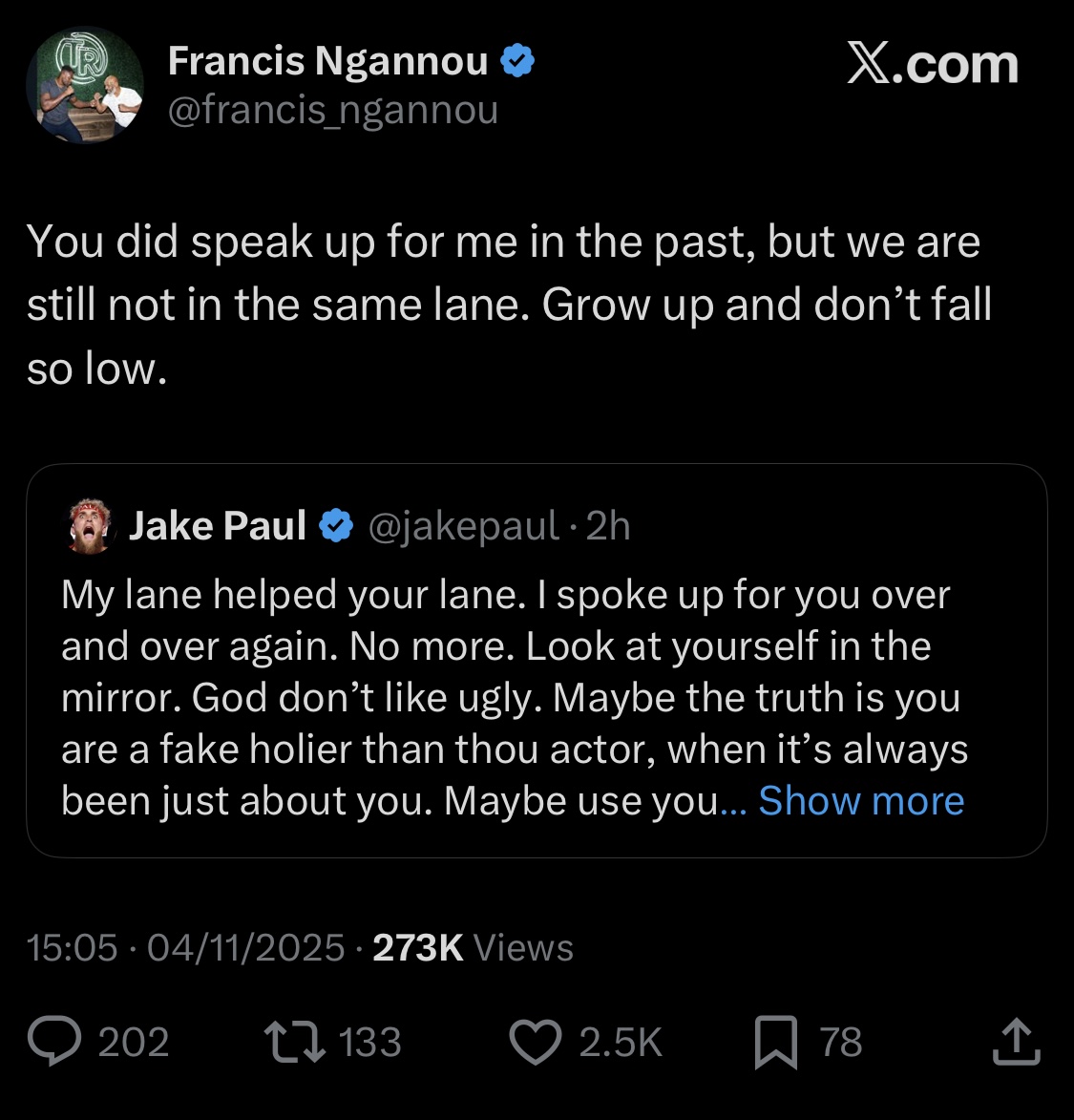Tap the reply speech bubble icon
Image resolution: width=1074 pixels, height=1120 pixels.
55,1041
####################
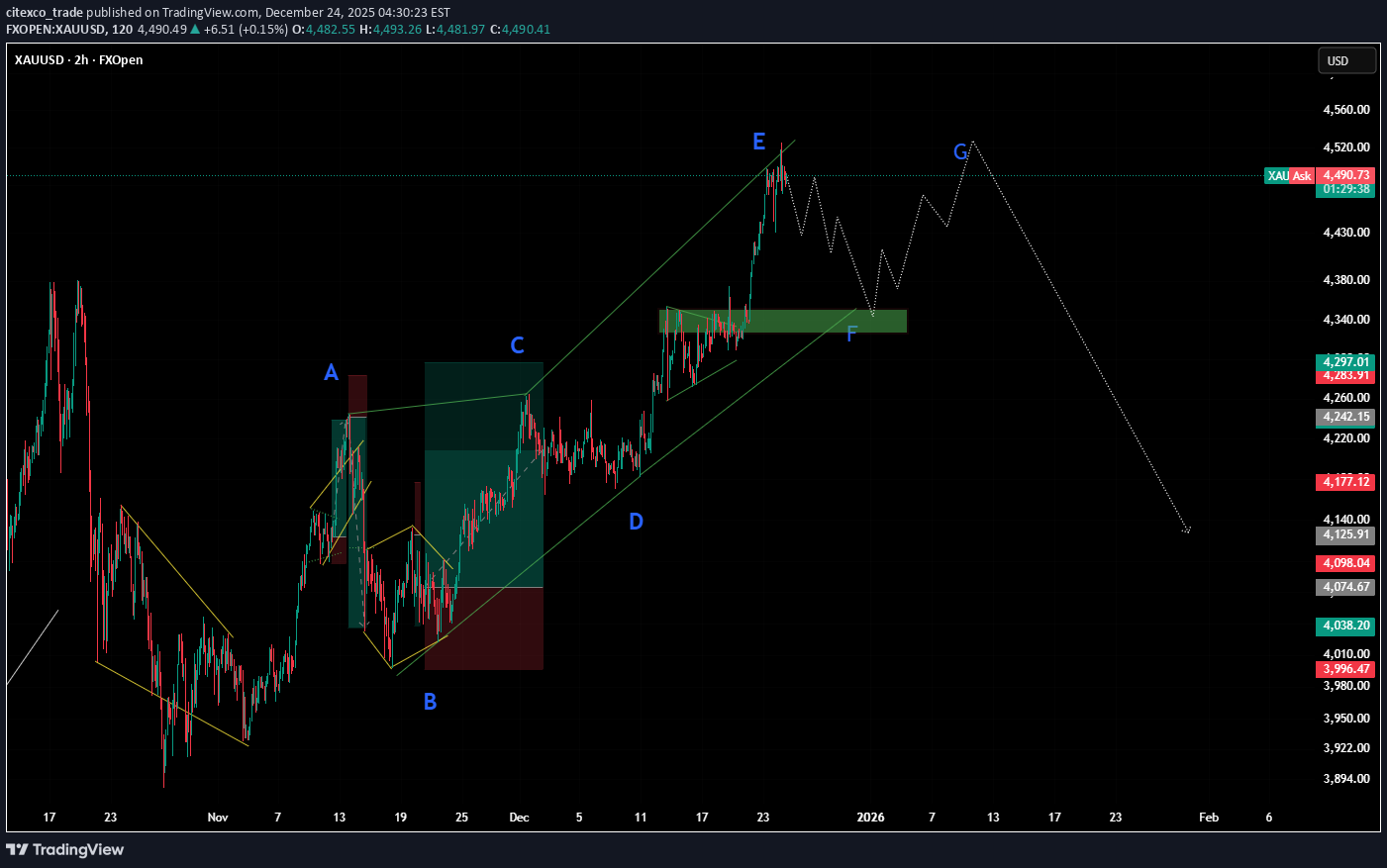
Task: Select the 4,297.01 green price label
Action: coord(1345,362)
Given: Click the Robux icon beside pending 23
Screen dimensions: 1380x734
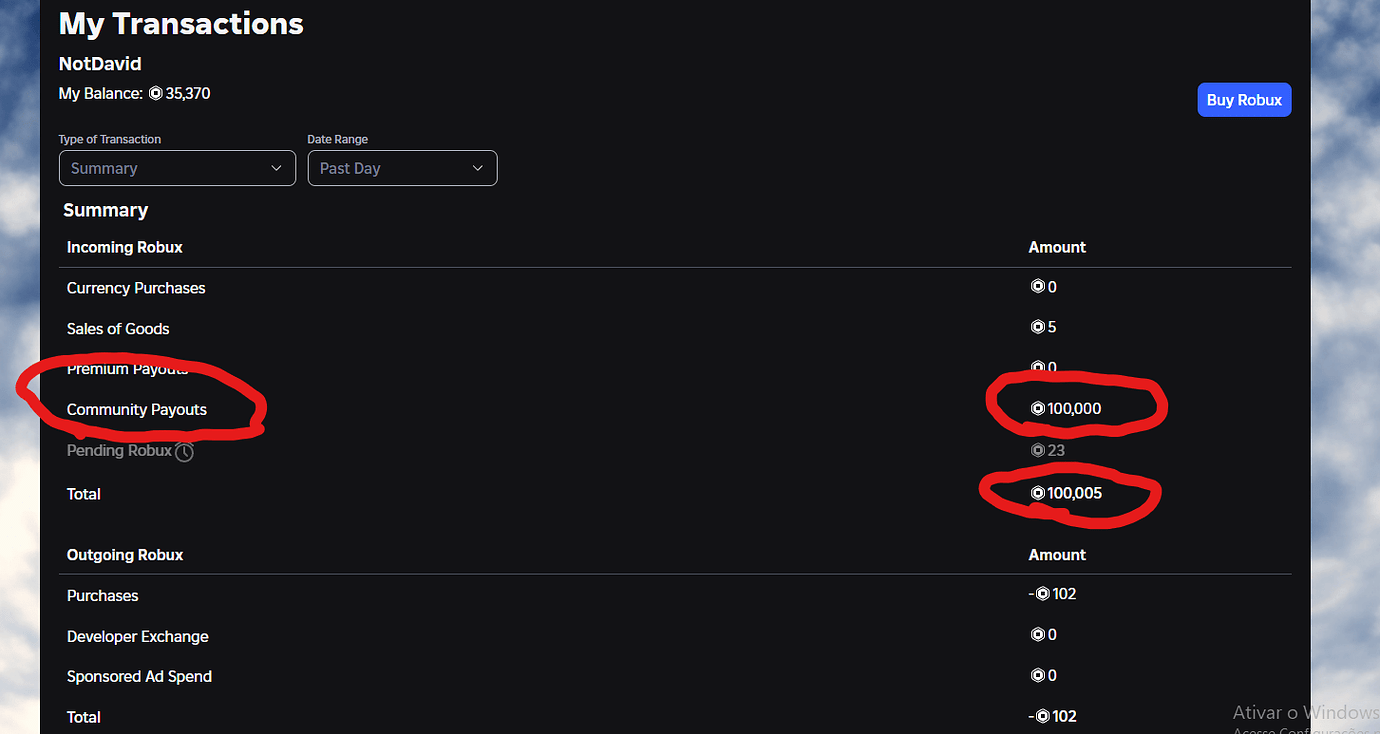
####################
Your goal:
Begin with the line above that has "Given: Click the Robux icon beside pending 23" and continue through the line that has "Screen dimensions: 1380x734", setting each one down exactly. Stop there.

Task response:
Given: Click the Robux icon beside pending 23
Screen dimensions: 1380x734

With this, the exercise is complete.